Du stehst im Video in der Fußgängerzone, mit verbundenen Augen, offenen Armen und Schildern, auf denen steht: "Ich bin Deutscher, ich bin kein Rassist! Ich vertraue euch, vertraut ihr mir? Dann gebt mir eine Umarmung" Wie war das Gefühl, von den Menschen umarmt zu werden?

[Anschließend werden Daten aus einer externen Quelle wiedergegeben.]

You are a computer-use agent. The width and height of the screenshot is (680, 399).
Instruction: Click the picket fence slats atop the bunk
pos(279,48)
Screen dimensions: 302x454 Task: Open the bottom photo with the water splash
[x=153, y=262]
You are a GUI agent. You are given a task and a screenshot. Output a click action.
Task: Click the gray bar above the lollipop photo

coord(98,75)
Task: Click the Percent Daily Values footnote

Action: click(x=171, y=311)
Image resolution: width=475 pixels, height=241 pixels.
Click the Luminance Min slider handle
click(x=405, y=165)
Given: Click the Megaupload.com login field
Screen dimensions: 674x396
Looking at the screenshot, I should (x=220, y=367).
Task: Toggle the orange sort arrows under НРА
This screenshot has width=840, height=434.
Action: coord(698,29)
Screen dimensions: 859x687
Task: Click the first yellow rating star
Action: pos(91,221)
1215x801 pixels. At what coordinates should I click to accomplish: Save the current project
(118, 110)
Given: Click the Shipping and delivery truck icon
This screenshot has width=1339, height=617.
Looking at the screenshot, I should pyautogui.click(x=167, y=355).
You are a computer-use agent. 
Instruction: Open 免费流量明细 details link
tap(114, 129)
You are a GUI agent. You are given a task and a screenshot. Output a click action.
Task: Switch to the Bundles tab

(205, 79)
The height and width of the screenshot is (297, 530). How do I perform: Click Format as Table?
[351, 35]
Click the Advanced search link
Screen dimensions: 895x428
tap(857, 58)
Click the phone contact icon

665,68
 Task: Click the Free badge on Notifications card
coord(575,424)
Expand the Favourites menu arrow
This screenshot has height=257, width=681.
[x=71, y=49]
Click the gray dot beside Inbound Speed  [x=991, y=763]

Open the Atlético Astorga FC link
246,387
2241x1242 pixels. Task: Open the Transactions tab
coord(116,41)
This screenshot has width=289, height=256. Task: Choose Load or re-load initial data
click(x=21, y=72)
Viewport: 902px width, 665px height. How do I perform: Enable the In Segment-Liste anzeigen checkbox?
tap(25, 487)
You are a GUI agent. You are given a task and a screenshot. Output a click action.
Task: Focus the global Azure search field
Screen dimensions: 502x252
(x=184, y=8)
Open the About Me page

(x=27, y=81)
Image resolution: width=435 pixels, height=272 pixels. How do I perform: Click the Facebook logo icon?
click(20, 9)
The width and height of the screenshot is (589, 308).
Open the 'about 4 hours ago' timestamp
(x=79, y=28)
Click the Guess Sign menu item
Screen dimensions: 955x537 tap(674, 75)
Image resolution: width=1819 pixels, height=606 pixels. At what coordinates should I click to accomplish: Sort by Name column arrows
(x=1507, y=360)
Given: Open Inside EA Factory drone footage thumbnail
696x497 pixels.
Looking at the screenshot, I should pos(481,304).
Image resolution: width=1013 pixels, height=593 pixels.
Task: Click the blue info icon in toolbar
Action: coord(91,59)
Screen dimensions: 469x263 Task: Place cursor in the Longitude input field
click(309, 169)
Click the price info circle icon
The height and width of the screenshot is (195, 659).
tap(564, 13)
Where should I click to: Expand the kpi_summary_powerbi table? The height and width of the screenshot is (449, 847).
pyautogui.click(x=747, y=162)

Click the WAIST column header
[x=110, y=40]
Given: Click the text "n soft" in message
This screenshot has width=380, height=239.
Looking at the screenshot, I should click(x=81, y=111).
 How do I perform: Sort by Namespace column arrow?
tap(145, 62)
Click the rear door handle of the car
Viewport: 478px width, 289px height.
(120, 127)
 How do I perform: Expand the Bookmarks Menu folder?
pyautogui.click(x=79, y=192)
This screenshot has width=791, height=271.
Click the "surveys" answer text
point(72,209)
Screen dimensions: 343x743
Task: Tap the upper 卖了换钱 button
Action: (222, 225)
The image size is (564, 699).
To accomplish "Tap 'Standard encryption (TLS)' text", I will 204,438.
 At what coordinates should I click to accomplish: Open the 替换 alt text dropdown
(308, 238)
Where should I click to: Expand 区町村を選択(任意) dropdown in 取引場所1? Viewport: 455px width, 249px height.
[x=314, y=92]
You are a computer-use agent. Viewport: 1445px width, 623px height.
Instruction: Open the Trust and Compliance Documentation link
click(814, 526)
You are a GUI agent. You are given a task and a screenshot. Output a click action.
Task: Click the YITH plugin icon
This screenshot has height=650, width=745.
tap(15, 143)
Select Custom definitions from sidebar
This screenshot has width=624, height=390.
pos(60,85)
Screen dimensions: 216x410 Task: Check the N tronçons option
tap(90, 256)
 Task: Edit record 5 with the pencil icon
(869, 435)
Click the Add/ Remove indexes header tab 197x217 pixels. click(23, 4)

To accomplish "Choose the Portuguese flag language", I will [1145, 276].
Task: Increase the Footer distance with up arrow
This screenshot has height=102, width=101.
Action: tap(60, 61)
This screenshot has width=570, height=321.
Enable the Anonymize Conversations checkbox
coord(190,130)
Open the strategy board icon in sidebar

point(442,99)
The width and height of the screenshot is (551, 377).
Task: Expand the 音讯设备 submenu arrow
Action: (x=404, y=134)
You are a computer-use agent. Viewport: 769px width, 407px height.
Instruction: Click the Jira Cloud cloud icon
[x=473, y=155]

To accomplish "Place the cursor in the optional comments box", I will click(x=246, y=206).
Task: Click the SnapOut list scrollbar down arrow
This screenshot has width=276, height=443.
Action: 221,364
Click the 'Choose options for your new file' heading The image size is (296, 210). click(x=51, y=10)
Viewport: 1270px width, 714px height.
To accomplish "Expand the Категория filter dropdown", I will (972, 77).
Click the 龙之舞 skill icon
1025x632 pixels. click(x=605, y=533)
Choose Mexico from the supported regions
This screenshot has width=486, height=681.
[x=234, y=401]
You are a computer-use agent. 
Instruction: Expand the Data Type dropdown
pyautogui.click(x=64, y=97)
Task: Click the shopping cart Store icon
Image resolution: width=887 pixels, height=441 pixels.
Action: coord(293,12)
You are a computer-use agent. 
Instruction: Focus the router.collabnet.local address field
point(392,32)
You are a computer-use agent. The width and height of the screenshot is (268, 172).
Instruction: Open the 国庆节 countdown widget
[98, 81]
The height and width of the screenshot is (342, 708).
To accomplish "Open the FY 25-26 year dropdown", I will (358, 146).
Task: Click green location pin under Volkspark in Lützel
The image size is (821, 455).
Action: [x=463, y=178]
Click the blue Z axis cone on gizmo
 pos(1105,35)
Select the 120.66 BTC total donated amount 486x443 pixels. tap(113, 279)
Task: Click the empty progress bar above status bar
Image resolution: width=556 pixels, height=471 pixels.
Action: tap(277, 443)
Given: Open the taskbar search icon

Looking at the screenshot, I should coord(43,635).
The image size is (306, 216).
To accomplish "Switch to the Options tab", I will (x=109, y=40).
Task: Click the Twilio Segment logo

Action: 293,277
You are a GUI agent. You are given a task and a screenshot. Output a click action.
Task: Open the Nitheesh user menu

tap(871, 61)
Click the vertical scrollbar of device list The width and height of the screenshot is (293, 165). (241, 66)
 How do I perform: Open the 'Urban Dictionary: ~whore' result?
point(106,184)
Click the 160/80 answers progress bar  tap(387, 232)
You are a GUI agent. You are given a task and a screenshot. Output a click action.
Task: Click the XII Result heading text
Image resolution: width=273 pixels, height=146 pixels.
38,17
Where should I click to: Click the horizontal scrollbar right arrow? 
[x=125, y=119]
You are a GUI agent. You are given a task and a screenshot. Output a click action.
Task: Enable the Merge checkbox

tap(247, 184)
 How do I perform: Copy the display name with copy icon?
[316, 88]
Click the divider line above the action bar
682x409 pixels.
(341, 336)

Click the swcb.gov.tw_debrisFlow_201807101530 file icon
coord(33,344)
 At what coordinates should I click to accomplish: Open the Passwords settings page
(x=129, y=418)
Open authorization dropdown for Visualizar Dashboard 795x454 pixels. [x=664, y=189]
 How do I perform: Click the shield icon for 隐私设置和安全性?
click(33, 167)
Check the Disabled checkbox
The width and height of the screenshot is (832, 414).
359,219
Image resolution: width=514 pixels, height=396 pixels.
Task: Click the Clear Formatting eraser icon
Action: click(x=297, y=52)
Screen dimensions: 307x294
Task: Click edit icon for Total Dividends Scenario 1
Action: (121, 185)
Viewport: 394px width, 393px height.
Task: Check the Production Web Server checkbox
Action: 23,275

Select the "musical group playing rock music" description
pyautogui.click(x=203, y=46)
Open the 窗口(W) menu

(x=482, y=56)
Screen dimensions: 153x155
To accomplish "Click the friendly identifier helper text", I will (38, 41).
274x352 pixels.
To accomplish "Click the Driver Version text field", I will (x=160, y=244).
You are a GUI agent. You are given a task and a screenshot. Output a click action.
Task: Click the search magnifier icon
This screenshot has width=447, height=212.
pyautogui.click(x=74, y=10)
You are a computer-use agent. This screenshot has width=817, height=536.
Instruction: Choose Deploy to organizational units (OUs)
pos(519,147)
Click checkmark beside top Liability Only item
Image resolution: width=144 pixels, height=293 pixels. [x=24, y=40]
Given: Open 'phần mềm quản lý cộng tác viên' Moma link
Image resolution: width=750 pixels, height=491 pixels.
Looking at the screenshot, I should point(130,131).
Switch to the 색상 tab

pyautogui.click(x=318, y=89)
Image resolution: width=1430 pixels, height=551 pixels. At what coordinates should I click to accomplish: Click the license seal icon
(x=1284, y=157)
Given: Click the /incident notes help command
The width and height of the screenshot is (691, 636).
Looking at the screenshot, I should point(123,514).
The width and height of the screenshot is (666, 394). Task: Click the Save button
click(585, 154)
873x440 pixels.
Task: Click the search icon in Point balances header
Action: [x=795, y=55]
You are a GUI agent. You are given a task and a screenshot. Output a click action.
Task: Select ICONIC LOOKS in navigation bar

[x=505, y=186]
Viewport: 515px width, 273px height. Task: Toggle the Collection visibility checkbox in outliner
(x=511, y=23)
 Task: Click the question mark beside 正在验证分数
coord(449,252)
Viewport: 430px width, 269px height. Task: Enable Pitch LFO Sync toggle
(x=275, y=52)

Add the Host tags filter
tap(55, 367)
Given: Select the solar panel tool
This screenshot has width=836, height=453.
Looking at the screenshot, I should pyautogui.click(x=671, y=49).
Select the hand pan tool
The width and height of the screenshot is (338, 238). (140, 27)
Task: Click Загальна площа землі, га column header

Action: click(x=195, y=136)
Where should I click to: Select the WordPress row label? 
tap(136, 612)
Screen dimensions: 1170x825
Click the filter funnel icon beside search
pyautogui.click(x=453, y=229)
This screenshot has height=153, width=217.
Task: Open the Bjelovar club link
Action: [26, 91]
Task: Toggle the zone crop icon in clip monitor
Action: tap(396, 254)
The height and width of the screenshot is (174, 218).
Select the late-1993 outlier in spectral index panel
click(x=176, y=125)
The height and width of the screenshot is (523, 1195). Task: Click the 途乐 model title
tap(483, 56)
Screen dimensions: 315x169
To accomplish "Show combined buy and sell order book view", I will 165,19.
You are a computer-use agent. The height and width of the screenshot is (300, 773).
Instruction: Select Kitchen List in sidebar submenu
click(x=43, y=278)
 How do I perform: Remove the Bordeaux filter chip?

MaximNoise: Das war unglaublich! Von den vielen Menschen kannte ich niemand. Am Anfang war es natürlich merkwürdig, weil man vorher nicht weiß, dass man gleich umarmt wird. Es haben mich so viele angesprochen, auf deutsch, auf englisch. Und als ich die Augenbinde abnahm, standen da im Halbkreis 60, 70 Menschen um mich herum. Man sieht es im Video in der Glasscheibe hinter mir. Das war ein tolles Gefühl. Die Liebe macht keinen Lärm, immer nur der Ärger. Dass aber so viele bei mir stehen geblieben sind und applaudiert haben, das war ein klares lautes Zeichen für die Liebe.